Methods: The following data sources were used: Ovid MEDLINE (In-Process & Other Non-Indexed Citations, Daily Update, and OLDMEDLINE); Cumulative Index to Nursing & Allied Health Literature; Evidence Based Medicine of Cochrane Central Register of Controlled Trials; Cochrane Database of Systematic Reviews; Database of Abstracts of Reviews of Effects; EMBASE; Health and Psychosocial Instruments; HealthSTAR; International Pharmaceutical Abstracts; PubMed; and Google Scholar from the earliest record until July 2005. Studies were selected from randomized controlled clinical trials and longitudinal, cohort, case-control, and epidemiological studies. Searches were limited to English language and human studies.
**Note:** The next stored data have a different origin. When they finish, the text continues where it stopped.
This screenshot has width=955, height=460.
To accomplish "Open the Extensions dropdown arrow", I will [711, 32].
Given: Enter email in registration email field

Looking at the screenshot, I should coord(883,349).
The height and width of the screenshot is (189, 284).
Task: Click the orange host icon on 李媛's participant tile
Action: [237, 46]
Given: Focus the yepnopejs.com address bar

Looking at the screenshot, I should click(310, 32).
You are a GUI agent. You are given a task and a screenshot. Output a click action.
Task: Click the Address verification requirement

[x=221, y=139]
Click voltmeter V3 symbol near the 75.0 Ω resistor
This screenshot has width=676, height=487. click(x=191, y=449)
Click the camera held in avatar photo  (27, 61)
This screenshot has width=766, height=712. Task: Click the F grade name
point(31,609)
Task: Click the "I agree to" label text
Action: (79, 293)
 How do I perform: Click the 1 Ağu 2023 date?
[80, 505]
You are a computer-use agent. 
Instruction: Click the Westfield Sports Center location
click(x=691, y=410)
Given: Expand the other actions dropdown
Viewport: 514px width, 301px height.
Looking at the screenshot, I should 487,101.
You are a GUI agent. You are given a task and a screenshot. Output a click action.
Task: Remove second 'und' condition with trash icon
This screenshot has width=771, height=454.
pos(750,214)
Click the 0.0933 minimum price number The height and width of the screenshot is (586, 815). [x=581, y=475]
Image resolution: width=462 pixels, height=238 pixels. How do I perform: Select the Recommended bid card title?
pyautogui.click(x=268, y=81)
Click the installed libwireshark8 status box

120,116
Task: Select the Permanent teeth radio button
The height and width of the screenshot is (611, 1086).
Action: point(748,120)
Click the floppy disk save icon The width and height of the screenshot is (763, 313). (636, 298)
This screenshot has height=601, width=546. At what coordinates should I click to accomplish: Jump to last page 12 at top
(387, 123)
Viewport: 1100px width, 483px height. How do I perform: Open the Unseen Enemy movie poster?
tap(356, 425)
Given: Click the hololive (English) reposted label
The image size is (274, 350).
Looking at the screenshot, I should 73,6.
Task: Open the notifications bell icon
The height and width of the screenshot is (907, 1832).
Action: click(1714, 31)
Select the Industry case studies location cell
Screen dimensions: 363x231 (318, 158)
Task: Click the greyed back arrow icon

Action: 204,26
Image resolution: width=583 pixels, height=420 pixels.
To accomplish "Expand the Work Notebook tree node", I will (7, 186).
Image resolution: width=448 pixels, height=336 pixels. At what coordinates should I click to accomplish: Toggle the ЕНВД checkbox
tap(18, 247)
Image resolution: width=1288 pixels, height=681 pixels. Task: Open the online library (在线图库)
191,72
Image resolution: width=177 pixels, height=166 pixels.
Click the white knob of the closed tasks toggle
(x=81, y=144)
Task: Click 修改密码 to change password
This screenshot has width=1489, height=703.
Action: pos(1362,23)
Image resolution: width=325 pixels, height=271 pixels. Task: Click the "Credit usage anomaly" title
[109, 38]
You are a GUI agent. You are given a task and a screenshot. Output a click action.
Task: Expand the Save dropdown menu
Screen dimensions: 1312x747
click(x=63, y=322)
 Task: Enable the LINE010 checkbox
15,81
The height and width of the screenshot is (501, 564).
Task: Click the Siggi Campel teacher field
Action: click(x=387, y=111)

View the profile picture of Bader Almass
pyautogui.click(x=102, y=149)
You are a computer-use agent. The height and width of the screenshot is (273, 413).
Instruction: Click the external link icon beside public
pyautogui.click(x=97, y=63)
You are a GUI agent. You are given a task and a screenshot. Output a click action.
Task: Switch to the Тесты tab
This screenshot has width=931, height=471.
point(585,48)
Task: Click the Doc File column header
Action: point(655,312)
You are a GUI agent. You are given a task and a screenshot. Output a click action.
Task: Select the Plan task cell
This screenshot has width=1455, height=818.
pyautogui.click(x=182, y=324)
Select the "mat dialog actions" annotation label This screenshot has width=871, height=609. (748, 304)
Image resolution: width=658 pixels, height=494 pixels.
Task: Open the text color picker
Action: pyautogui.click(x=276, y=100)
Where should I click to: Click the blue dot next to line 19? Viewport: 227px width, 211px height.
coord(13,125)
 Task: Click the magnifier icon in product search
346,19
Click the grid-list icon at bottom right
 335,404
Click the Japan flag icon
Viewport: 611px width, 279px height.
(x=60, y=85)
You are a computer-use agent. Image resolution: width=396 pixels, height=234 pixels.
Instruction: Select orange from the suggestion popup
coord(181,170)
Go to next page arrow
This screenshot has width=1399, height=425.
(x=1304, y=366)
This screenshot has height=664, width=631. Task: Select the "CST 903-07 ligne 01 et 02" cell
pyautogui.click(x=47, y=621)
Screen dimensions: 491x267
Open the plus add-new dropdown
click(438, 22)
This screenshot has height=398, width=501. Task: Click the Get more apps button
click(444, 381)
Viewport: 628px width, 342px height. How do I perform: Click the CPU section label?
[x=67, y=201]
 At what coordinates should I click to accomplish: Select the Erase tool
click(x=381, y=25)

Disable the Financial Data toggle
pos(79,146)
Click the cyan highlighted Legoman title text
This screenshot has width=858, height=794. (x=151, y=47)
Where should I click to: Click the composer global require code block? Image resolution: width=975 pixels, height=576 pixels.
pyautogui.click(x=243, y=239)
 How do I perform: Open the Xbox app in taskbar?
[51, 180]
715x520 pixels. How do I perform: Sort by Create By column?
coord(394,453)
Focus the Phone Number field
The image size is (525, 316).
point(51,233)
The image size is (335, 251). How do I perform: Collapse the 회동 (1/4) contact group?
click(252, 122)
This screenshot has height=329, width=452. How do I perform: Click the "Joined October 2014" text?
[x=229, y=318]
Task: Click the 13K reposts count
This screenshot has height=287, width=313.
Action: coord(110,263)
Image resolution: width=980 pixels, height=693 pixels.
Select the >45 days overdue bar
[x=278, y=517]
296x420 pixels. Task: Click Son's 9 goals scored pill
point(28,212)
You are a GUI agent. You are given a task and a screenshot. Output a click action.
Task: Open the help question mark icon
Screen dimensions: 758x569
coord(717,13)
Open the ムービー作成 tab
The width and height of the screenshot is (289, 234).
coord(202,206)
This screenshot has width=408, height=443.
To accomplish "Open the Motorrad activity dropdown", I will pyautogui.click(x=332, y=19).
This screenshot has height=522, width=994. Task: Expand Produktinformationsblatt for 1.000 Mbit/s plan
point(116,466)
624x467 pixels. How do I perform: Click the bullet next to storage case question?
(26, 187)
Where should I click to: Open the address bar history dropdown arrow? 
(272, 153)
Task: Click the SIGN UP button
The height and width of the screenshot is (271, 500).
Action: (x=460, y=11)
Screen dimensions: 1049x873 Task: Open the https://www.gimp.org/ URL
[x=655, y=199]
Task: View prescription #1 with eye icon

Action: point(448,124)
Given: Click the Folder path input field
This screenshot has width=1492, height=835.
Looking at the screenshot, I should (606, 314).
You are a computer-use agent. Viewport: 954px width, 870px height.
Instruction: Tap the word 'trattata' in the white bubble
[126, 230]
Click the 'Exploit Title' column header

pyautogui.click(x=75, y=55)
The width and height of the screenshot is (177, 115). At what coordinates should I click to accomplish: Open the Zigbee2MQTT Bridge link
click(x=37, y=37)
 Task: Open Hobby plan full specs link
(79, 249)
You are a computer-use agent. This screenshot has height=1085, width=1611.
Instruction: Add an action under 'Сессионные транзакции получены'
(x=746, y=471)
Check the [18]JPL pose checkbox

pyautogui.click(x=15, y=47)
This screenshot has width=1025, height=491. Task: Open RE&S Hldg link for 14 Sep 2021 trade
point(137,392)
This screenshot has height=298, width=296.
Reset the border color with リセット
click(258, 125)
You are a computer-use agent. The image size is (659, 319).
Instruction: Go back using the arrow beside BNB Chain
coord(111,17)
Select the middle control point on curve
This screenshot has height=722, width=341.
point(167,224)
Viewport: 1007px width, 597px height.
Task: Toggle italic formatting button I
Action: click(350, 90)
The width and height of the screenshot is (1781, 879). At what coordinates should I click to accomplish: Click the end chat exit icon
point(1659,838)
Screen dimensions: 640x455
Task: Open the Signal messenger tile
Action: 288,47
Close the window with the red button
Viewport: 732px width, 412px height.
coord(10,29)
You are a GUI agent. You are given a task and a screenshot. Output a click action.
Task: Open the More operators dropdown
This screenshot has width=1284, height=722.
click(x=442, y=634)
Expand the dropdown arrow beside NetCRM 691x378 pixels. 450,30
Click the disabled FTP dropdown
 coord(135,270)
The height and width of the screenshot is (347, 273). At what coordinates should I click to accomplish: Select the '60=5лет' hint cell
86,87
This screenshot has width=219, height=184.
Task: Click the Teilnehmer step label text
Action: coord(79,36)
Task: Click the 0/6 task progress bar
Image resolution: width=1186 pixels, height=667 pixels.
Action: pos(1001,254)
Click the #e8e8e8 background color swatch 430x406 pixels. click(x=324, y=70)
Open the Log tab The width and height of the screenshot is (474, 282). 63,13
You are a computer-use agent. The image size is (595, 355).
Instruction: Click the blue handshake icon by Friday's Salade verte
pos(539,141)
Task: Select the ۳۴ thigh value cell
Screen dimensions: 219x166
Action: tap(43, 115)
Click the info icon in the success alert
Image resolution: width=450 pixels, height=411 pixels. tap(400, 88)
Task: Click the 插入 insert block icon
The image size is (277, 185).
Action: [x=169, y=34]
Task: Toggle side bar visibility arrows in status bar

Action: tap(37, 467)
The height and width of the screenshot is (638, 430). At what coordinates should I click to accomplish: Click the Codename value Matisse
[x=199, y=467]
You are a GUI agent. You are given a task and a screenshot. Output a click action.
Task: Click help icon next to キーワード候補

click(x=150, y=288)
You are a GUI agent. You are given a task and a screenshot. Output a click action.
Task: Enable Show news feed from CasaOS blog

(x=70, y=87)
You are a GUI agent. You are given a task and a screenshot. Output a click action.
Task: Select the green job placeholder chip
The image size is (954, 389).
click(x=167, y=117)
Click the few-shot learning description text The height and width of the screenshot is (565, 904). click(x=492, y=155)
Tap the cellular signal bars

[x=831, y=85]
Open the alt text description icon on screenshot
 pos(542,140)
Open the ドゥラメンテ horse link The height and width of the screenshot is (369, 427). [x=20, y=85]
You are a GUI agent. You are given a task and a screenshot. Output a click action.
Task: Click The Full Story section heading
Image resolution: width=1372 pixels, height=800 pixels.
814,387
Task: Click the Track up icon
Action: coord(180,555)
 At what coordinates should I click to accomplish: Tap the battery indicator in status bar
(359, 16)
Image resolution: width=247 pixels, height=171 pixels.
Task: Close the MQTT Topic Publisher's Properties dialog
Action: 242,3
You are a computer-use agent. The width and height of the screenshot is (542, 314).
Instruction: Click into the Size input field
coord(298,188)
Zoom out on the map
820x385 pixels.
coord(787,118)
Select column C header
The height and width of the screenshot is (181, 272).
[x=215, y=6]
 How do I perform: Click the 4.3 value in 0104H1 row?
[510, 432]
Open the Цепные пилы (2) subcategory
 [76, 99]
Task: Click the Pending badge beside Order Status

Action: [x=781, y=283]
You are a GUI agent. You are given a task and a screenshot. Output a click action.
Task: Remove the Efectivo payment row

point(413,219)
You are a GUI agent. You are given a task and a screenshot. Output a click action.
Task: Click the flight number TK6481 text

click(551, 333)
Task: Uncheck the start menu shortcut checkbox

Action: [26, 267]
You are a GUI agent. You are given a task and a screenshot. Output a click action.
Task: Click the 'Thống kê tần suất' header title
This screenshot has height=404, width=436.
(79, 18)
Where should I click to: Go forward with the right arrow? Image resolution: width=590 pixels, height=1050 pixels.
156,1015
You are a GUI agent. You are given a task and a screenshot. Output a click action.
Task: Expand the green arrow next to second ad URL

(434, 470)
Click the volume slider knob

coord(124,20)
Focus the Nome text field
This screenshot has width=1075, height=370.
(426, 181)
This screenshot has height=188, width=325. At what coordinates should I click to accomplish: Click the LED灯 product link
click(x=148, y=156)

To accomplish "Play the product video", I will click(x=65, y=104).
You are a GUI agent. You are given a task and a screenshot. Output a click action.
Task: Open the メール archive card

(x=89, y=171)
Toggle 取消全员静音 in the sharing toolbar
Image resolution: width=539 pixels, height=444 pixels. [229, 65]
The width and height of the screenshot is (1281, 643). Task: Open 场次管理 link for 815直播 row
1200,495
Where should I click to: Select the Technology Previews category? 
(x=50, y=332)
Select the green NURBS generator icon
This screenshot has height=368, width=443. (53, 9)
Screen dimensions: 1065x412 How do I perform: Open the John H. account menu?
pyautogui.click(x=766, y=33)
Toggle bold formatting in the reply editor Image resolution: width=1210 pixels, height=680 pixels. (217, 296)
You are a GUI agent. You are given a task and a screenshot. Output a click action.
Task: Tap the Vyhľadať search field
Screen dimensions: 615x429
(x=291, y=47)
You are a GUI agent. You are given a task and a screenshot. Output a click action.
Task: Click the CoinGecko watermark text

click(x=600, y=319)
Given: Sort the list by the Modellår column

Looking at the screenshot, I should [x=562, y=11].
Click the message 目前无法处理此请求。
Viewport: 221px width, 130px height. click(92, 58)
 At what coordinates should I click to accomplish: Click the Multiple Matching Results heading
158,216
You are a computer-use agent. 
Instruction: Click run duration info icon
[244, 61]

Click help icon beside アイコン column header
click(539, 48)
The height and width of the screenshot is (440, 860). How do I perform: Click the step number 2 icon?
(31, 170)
Results: A total of 728 articles were searched for relevancy, determined by article title, abstract, and full copy, resulting in a yield of 19 studies that met our inclusion criteria. These articles were read and scored independently by the reviewers to obtain the evidence for this review: 1) the potential risk factors for pneumonia were identified as the presence of cariogenic and periodontal pathogens, dental decay, and poor oral hygiene in five studies; 2) a weak association between periodontal disease and chronic obstructive pulmonary disease (COPD) was identified in four poor to fair studies; and 3) 10 studies were retained providing evidence that interventions aiming to improve oral health reduced the progression or occurrence of pneumonia.
Conclusions: 1) There is fair evidence (II-2, grade B recommendation) of an association of pneumonia with oral health (odds ratio [OR]=1.2 to 9.6 depending on oral health indicators). 2) There is poor evidence of a weak association (OR<2.0) between COPD and oral health (II-2/3, grade C recommendation). 3) There is good evidence (I, grade A recommendation) that improved oral hygiene and frequent professional oral health care reduces the progression or occurrence of respiratory diseases among high-risk elderly adults living in nursing homes and especially those in intensive care units (ICUs) (number needed to treat [NNT]=2 to 16; relative risk reduction [RRR]=34% to 83%).